Saved data entries:
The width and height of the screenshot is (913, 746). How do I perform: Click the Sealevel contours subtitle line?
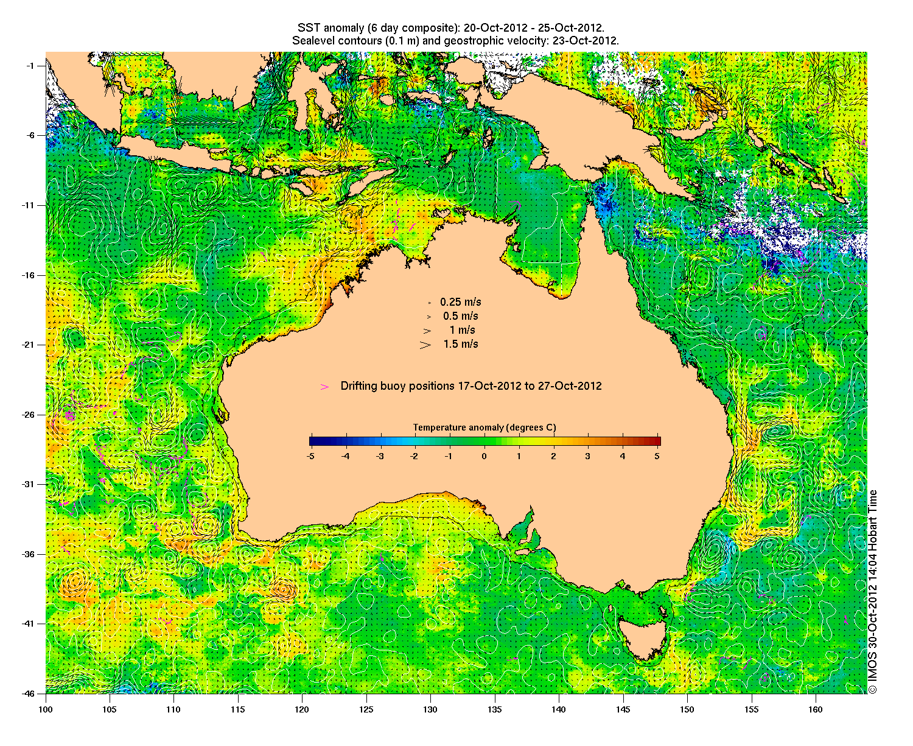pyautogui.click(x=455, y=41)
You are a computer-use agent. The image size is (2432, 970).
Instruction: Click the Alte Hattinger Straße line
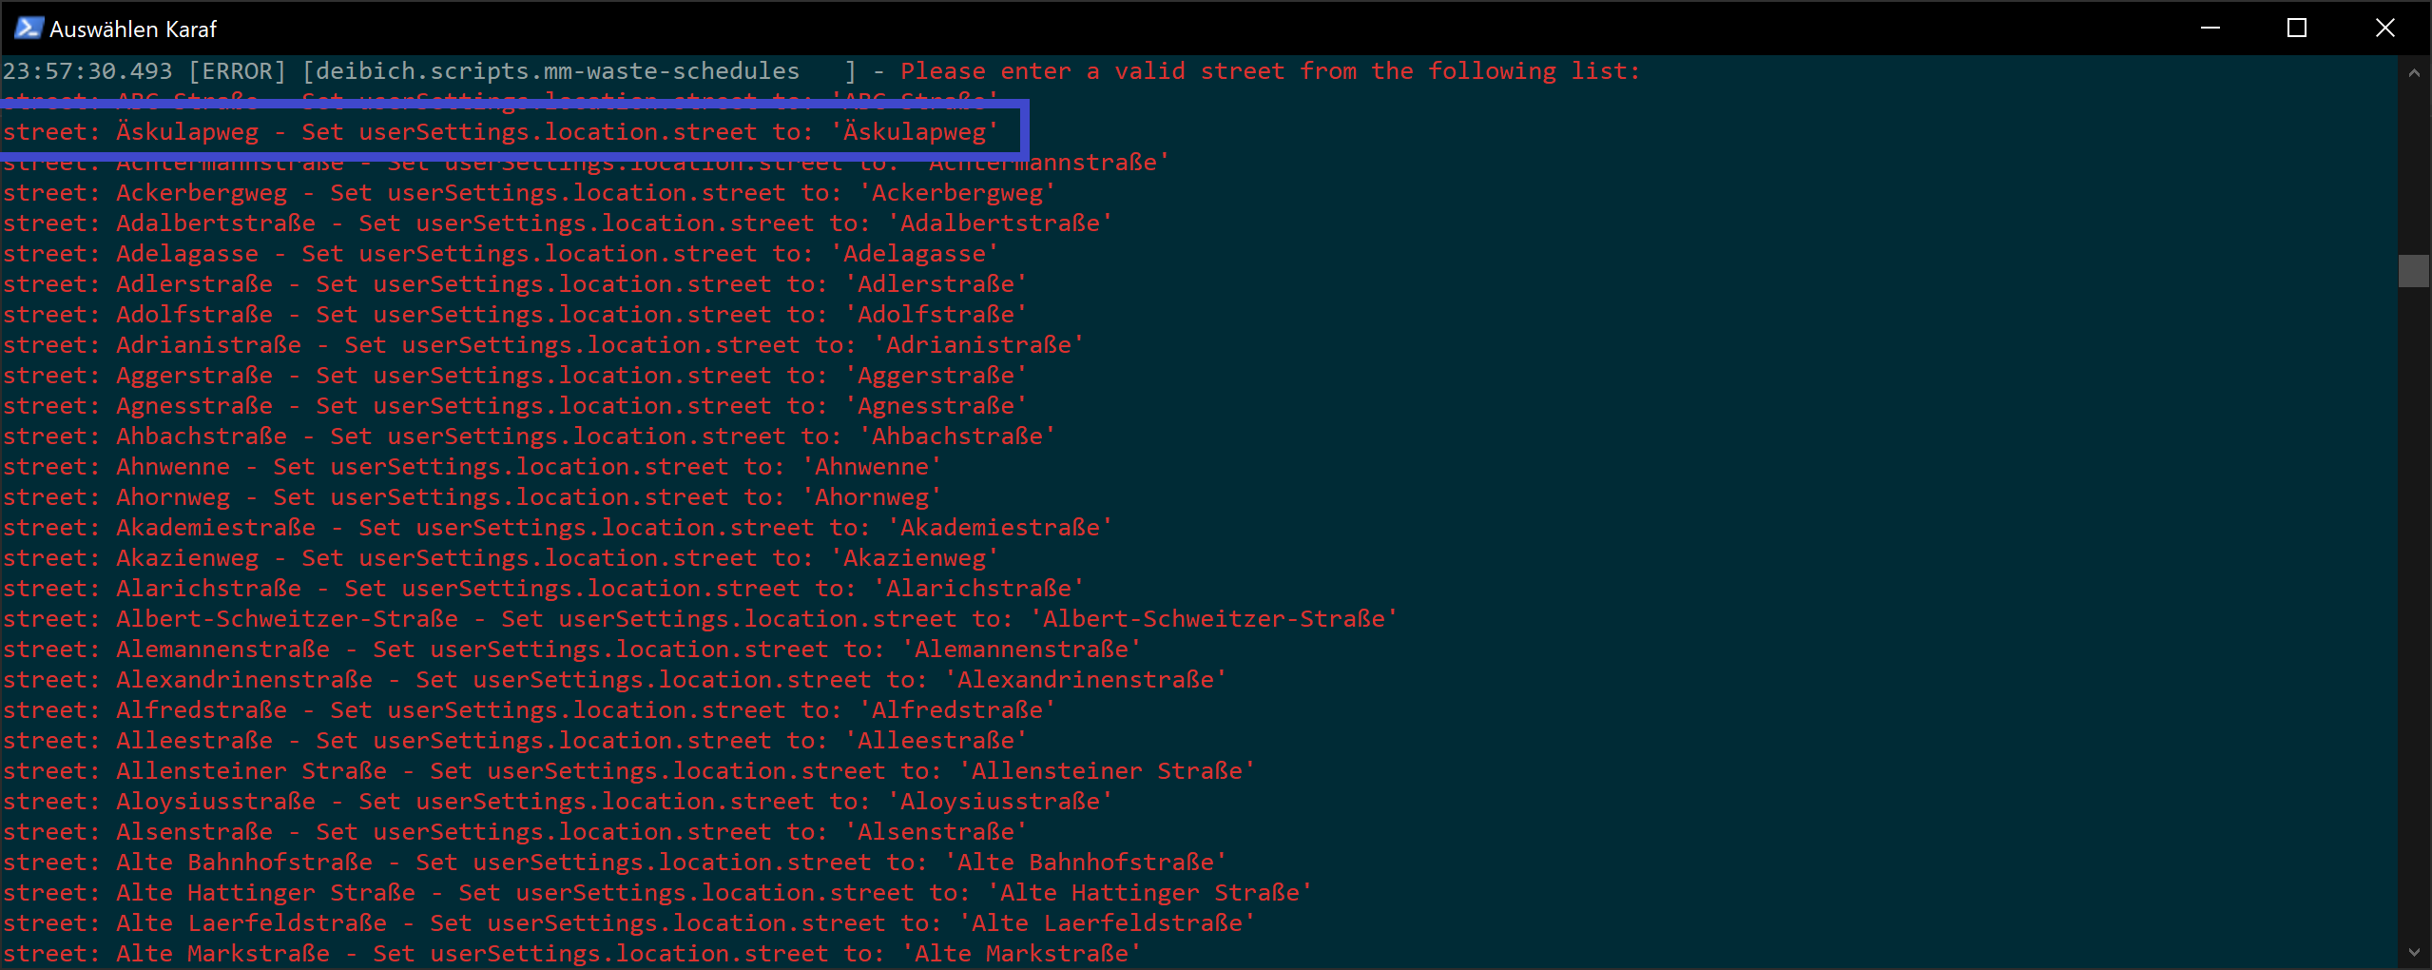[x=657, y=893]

* Task brief *
What is needed is an exact copy of every entry, minus the images.

* Reply *
The width and height of the screenshot is (913, 746). How do I perform: Click the Sealevel contours subtitle line?
pyautogui.click(x=455, y=41)
You are a computer-use agent. The image size is (2432, 970).
Instruction: Click the Alte Hattinger Straße line
[x=657, y=893]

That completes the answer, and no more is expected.